They’re specifically talking about Dad showing up as himself at a prison where his son is supposed to be undercover. A big-time but largely nonviolent drug dealer, Jimmy’s agreed to cozy up to serial killer Larry Hall (Paul Walter Hauser) to find out where Hall buried his victims, in return for a sentence commutation. Big Jim’s arrival immediately puts that in jeopardy, less than 24 hours after Jimmy started the operation.

White hair rings Liotta’s face, his tracksuit covered in tones of white, grey, and tan. His skin, not so much wrinkled as topographic, seems constantly tightened in stress and blends into his hair and clothes. Big Jim already looks like he’s already begun the process of becoming a ghost in advance of his death.

His eyes are watery, barely holding back the tears motivated by his bone-deep end-of-life regret.

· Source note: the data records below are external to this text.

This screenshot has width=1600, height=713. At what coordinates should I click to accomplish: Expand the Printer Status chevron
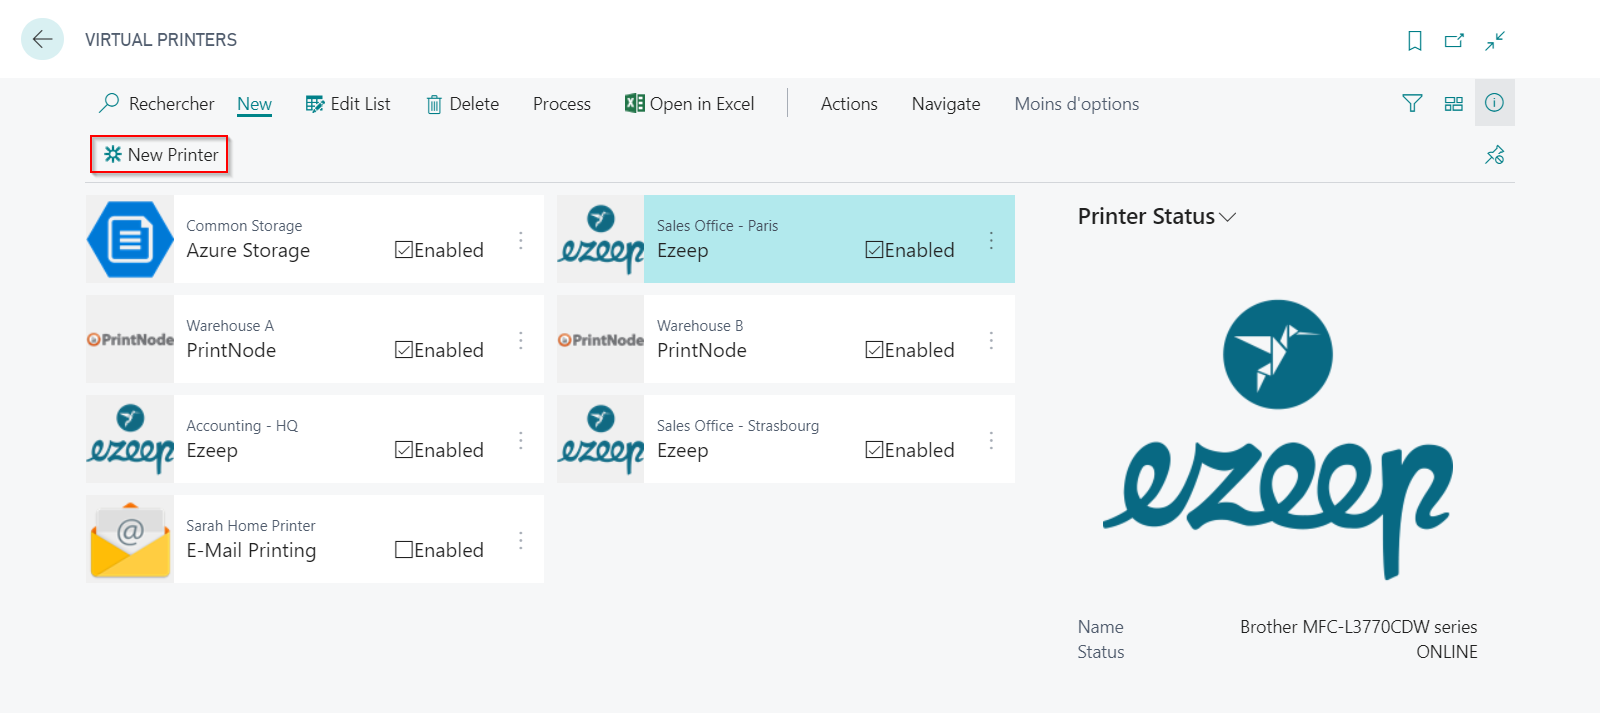coord(1228,217)

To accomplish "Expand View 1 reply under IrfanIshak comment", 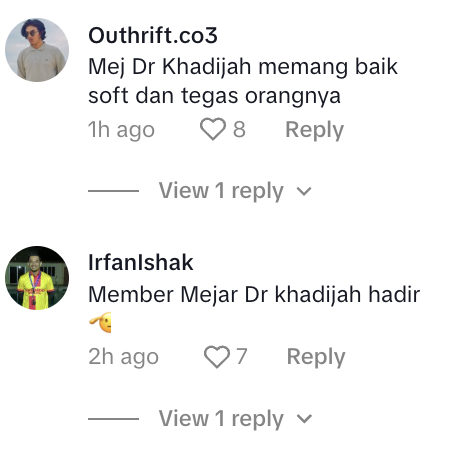I will (221, 419).
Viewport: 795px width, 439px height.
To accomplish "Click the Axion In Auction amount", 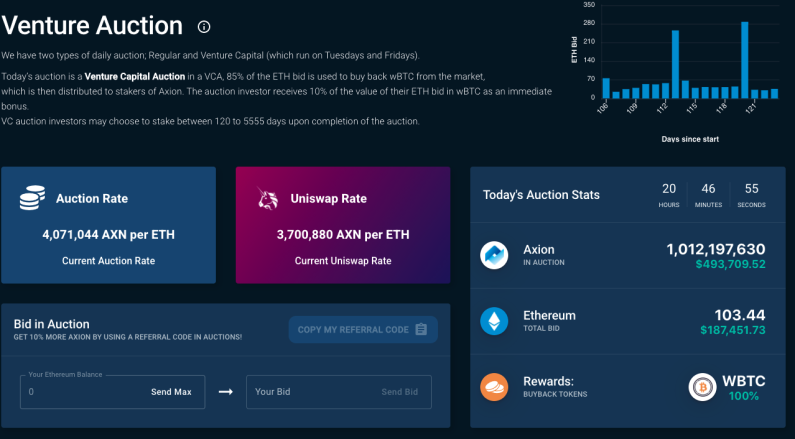I will click(x=715, y=249).
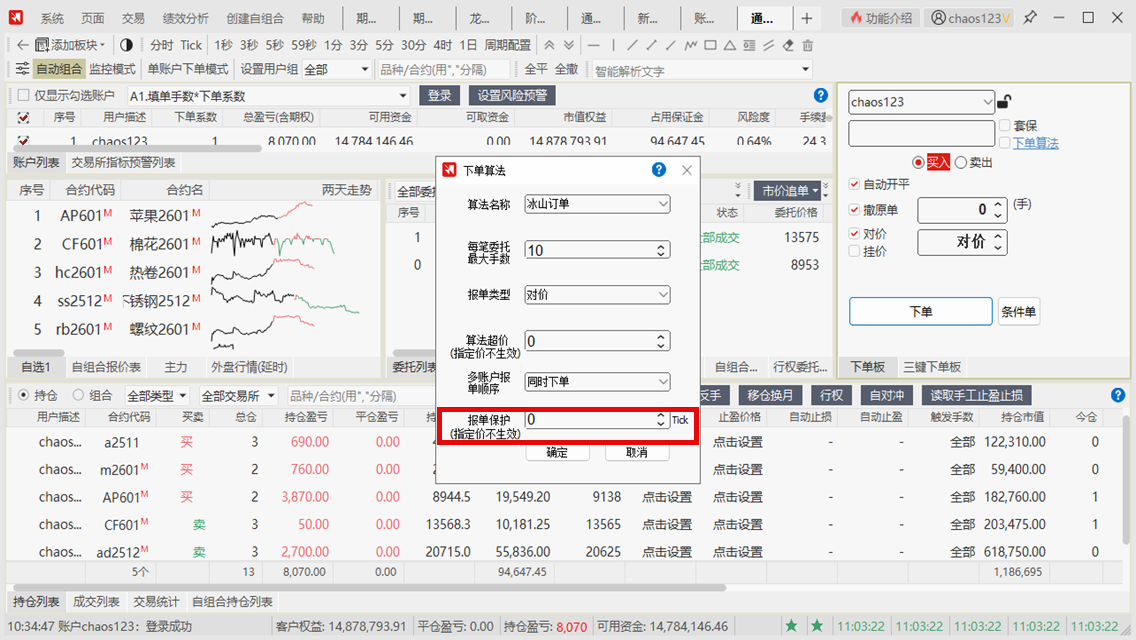Click the back arrow icon in toolbar
The image size is (1136, 640).
[22, 45]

It’s the sort of regret that comes from knowing yourself better than anyone and knowing it’s too damn late to fix the problem. His voice remains strong, but he gets lost in his own words, the consequence of a recent stroke. When he says, “It won’t” be fine, he’s not talking about the mistake directly in front of him. He’s talking about a lifetime of failing as a dad. Jimmy is forgiving him for the mental lapse of an aging man recovering from a stroke, but the actor knows Big Jim’s self-admonish carries the weight of years.

In this way, Big Jim is a character on familiar ground for Liotta. While he tends to be most often associated with a fierce intensity, his ability to inhabit regret has played an equal part in his career. From nearly the first time he was on camera, he built a filmography of characters who seem intimately familiar with that emotion. Time and again, he’s found different corners of it to present and explore.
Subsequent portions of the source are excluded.